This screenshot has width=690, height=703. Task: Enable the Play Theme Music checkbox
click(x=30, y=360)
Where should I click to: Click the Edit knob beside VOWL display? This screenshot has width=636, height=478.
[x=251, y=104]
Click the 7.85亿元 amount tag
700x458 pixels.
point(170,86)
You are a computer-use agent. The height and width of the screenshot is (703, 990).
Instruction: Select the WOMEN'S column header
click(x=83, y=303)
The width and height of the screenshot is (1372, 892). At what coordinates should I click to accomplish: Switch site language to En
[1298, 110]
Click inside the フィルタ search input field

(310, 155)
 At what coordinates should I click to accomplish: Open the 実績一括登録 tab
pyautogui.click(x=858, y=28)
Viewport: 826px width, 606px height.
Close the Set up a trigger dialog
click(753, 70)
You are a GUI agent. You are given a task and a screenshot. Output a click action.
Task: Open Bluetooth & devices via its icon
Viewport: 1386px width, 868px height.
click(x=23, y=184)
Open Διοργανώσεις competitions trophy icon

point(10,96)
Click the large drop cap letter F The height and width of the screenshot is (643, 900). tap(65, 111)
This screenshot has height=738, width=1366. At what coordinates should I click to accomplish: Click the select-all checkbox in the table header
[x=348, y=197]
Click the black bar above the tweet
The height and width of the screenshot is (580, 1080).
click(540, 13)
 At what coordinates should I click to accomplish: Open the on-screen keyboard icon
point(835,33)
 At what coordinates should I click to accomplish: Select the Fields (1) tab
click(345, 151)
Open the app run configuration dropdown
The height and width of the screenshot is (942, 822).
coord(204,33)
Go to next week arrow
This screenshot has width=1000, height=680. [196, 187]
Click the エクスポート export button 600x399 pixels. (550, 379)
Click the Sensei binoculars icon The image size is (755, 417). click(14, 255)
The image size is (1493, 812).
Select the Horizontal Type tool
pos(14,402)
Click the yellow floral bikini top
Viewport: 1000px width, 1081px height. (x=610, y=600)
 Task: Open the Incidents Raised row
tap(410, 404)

▸ WHAT YOU HAVE TO DO
Copy out all of the lines above word for word, without changing anything.

▸ FULL OUTPUT
This screenshot has width=690, height=703. Task: Enable the Play Theme Music checkbox
click(x=30, y=360)
Where should I click to: Click the Edit knob beside VOWL display? This screenshot has width=636, height=478.
[x=251, y=104]
Click the 7.85亿元 amount tag
700x458 pixels.
point(170,86)
You are a computer-use agent. The height and width of the screenshot is (703, 990).
Instruction: Select the WOMEN'S column header
click(x=83, y=303)
The width and height of the screenshot is (1372, 892). At what coordinates should I click to accomplish: Switch site language to En
[1298, 110]
Click inside the フィルタ search input field

(310, 155)
 At what coordinates should I click to accomplish: Open the 実績一括登録 tab
pyautogui.click(x=858, y=28)
Viewport: 826px width, 606px height.
Close the Set up a trigger dialog
click(753, 70)
You are a GUI agent. You are given a task and a screenshot. Output a click action.
Task: Open Bluetooth & devices via its icon
Viewport: 1386px width, 868px height.
click(x=23, y=184)
Open Διοργανώσεις competitions trophy icon

point(10,96)
Click the large drop cap letter F The height and width of the screenshot is (643, 900). tap(65, 111)
This screenshot has height=738, width=1366. At what coordinates should I click to accomplish: Click the select-all checkbox in the table header
[x=348, y=197]
Click the black bar above the tweet
The height and width of the screenshot is (580, 1080).
click(540, 13)
 At what coordinates should I click to accomplish: Open the on-screen keyboard icon
point(835,33)
 At what coordinates should I click to accomplish: Select the Fields (1) tab
click(345, 151)
Open the app run configuration dropdown
The height and width of the screenshot is (942, 822).
coord(204,33)
Go to next week arrow
This screenshot has width=1000, height=680. [196, 187]
Click the エクスポート export button 600x399 pixels. (550, 379)
Click the Sensei binoculars icon The image size is (755, 417). click(14, 255)
The image size is (1493, 812).
Select the Horizontal Type tool
pos(14,402)
Click the yellow floral bikini top
Viewport: 1000px width, 1081px height. (x=610, y=600)
 Task: Open the Incidents Raised row
tap(410, 404)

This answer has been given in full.